Where the Crawdads Sing(18)
9.
Jumpin’
1953
Sitting in the bow, Kya watched low fingers of fog reaching for their boat. At first, torn-off cloud bits streamed over their heads, then mist engulfed them in grayness, and there was only the tick, tick, tick of the quiet motor. Minutes later, small splotches of unexpected color formed as the weathered shape of the marina gas station eased into view, as though it and not them was moving. Pa motored in, bumping gently against the dock. She’d only been here once. The owner, an old black man, sprang up from his chair to help them—the reason everybody called him Jumpin’. His white sideburns and salt-and-pepper hair framed a wide, generous face and owl eyes. Tall and spare, he seemed to never stop talking, smiling, or throwing his head back, lips shut tight in his own brand of laugh. He didn’t dress in overalls, like most workmen around, but wore an ironed blue button-down shirt, too-short dark trousers, and work boots. Not often, but now and then on the meanest summer days, a tattered straw hat.

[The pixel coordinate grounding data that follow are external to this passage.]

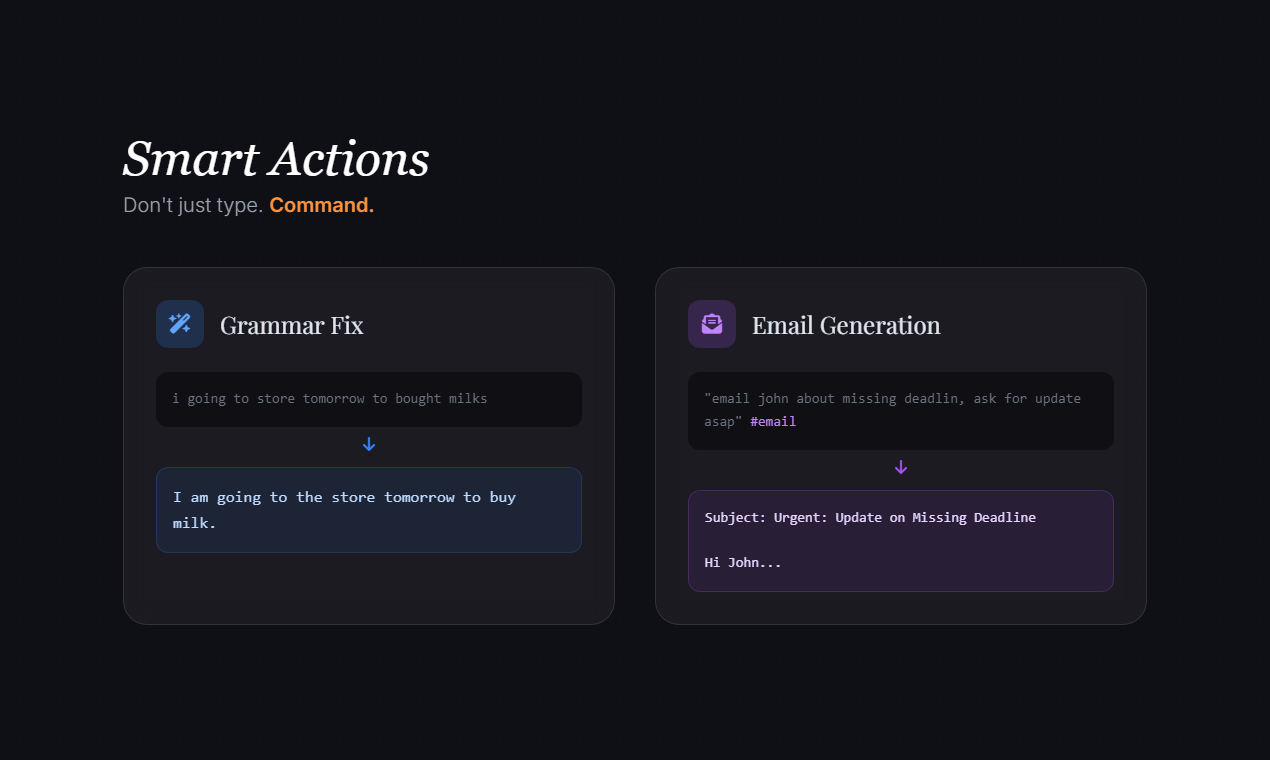Click the open mail flap in the email icon

tap(711, 319)
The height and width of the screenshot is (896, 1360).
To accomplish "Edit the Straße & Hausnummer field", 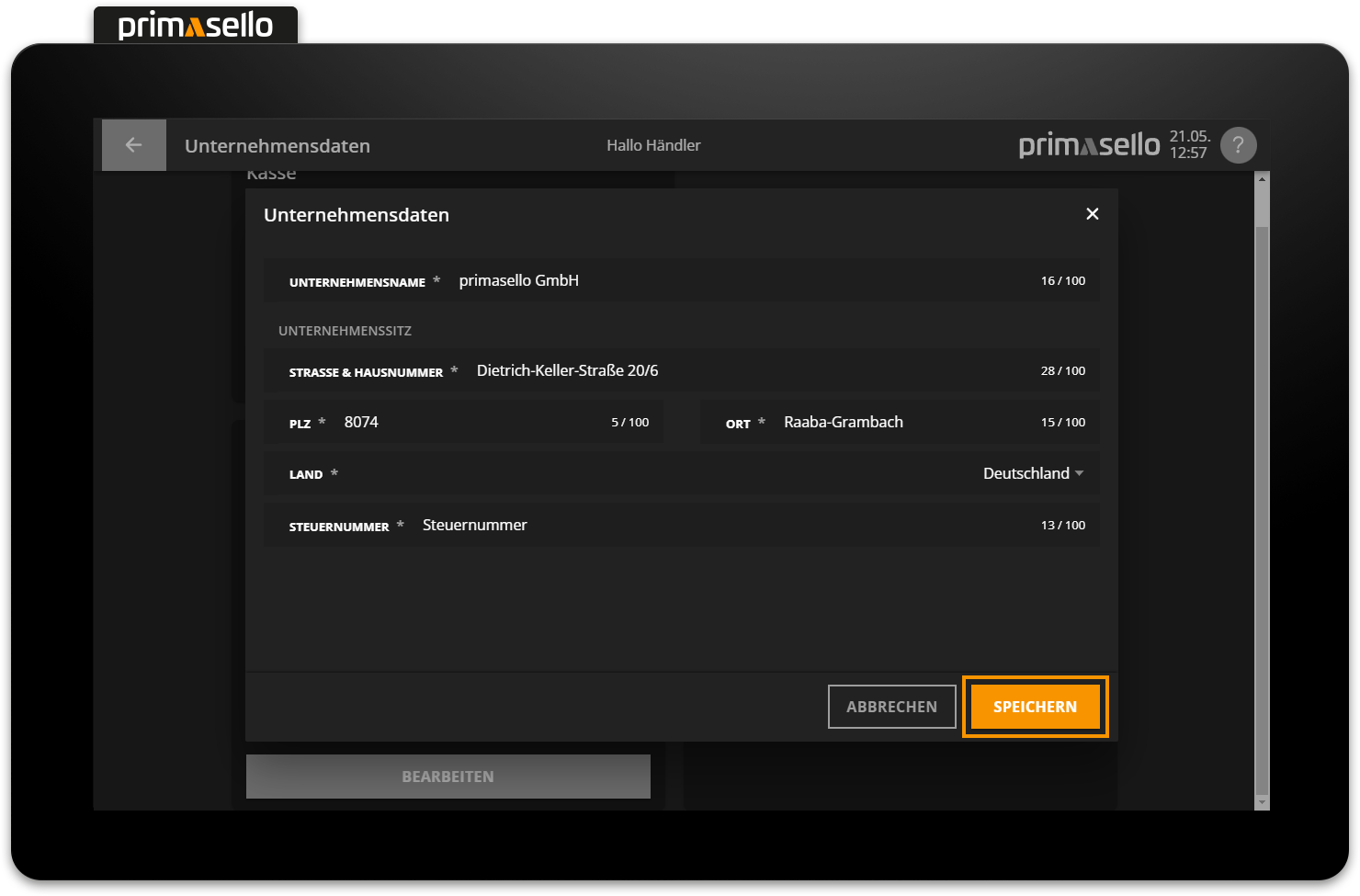I will point(735,371).
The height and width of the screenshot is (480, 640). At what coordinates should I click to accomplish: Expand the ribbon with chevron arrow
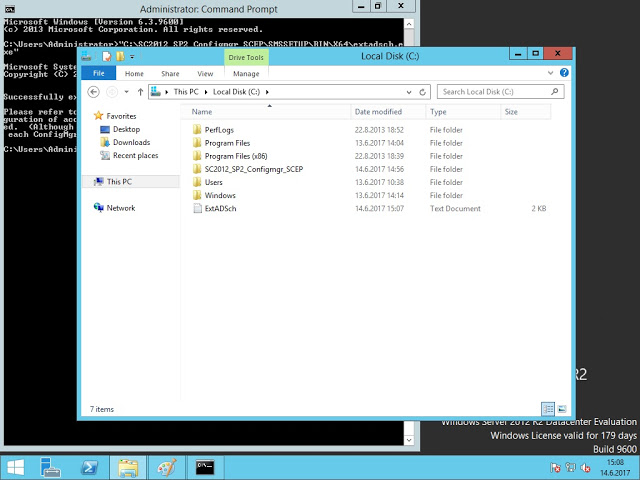click(557, 74)
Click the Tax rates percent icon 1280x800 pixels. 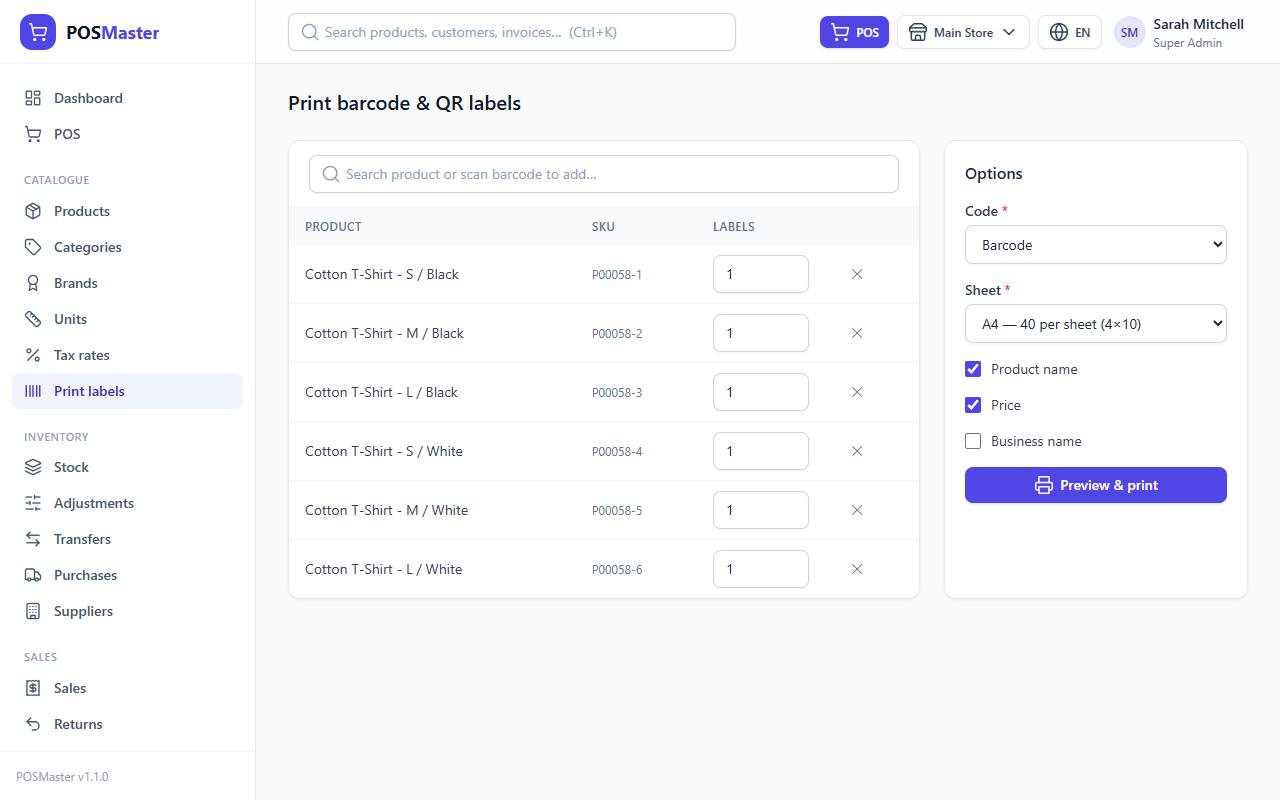[33, 355]
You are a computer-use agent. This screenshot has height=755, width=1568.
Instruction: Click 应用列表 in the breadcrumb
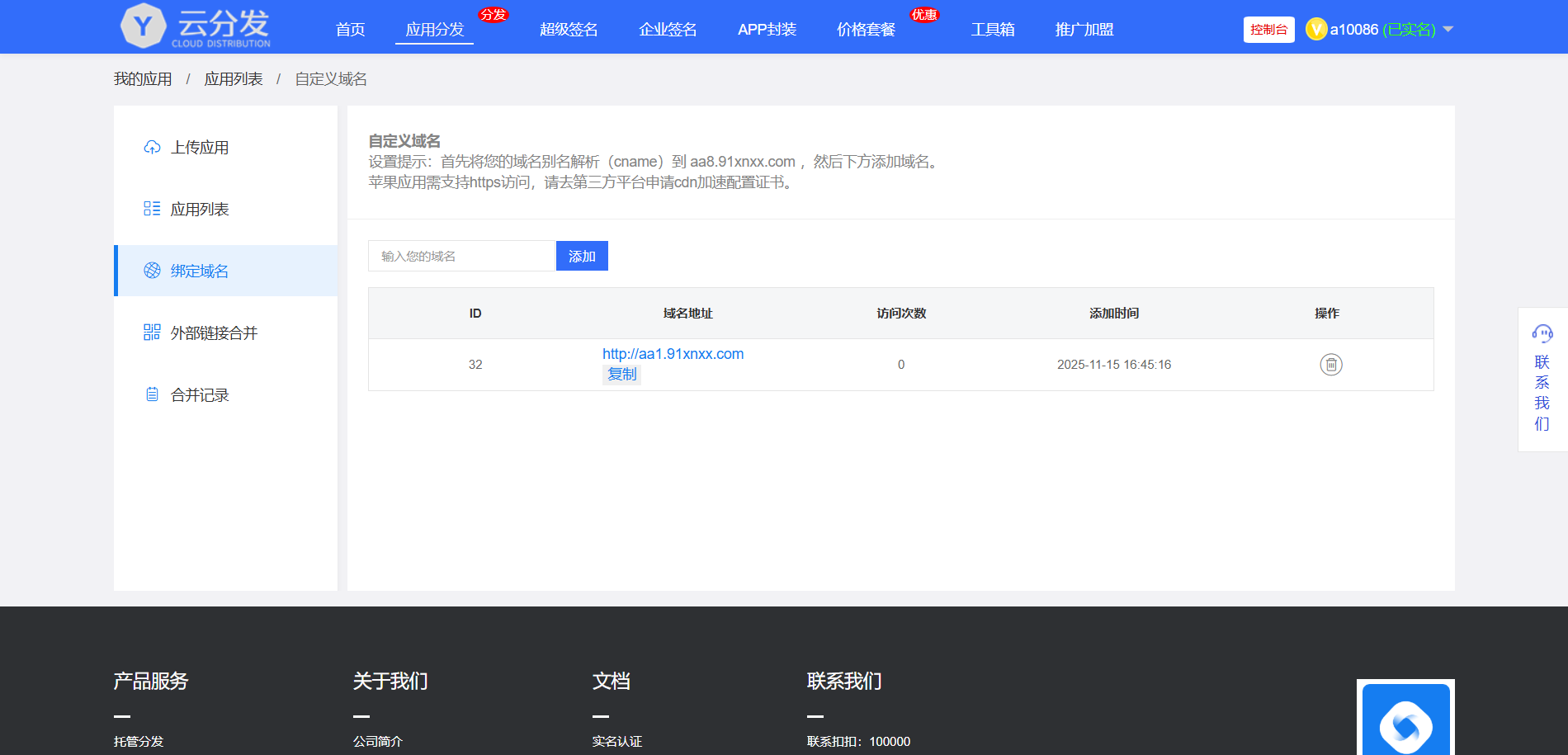(x=234, y=79)
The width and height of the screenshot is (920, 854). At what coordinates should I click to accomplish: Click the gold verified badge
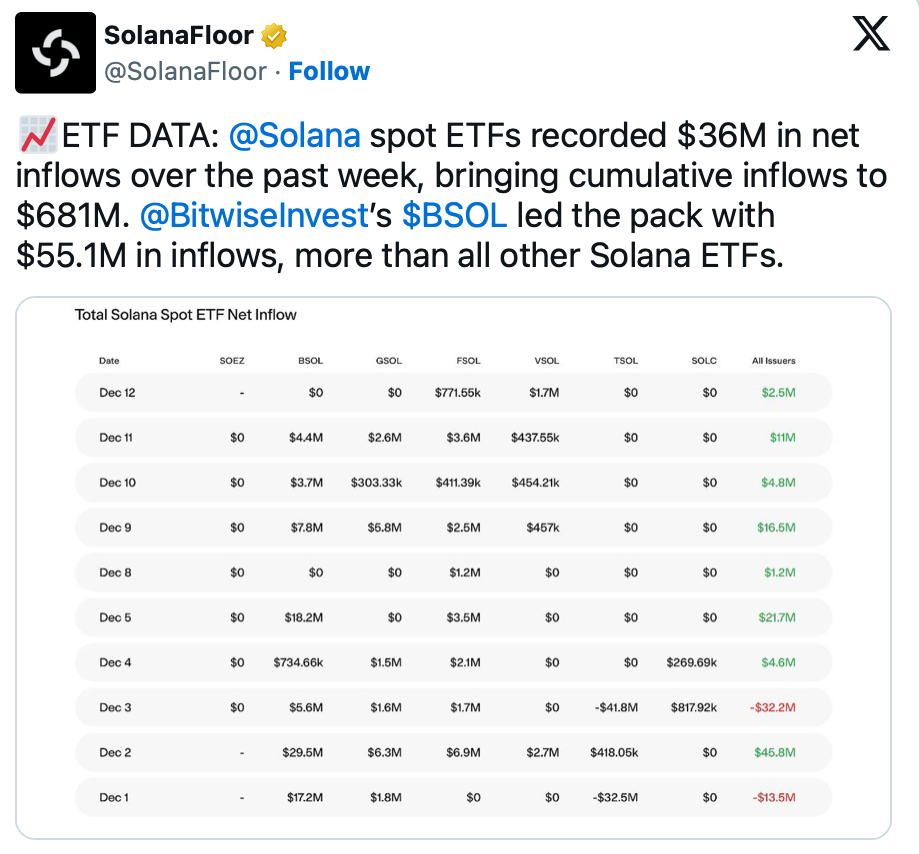275,36
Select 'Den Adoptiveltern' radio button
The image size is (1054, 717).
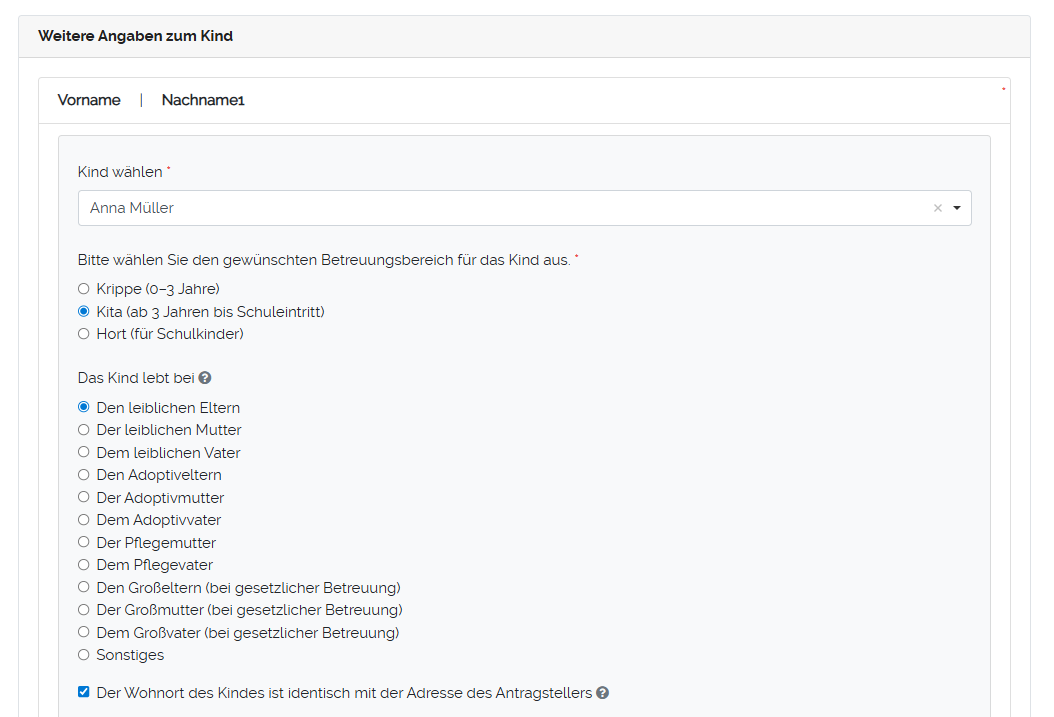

His Gas and Bait teetered on its own wobbly wharf. A cable ran from the closest oak on shore, about forty feet across the backwater, and held on with all its might. Jumpin’s great-grandpa had built the wharf and shack of cypress planks way back before anybody could remember, sometime before the Civil War.
Three generations had nailed bright metal signs—Nehi Grape Soda, Royal Crown Cola, Camel Filters, and twenty years’ worth of North Carolina automobile license plates—all over the shack, and that burst of color could be seen from the sea through all but the thickest fog.
“Hello, Mister Jake. How ya doin’?”
“Well, Ah woke up on the right side of dirt,” Pa answered.
Jumpin’ laughed as if he’d never heard the worn-out phrase. “Ya got your li’l daughter with you an’ all. That’s mighty fine.”
Pa nodded. Then, as an afterthought, “Yep, this here’s ma daughter, Miz Kya Clark.”
“Well, I’m mighty proud to know ya, Miss Kya.”
Kya searched her bare toes but found no words.
Jumpin’ wasn’t bothered and kept talking about the good fishing lately. Then he asked Pa, “Fill ’er up then, Mister Jake?”
“Yeah, slam ’er right up to tha top.”
The men talked weather, fishing, then more weather till the tank was full.
“Good day to y’all, now,” he said, as he tossed off the line.
Pa cruised slowly back onto a bright sea—the sun taking less time to devour the fog than it took Jumpin’ to fill a tank. They chugged around a piney peninsula for several miles to Barkley Cove, where Pa tied to the deeply etched beams of the town wharf. Fishermen busied about, packing fish, tying line.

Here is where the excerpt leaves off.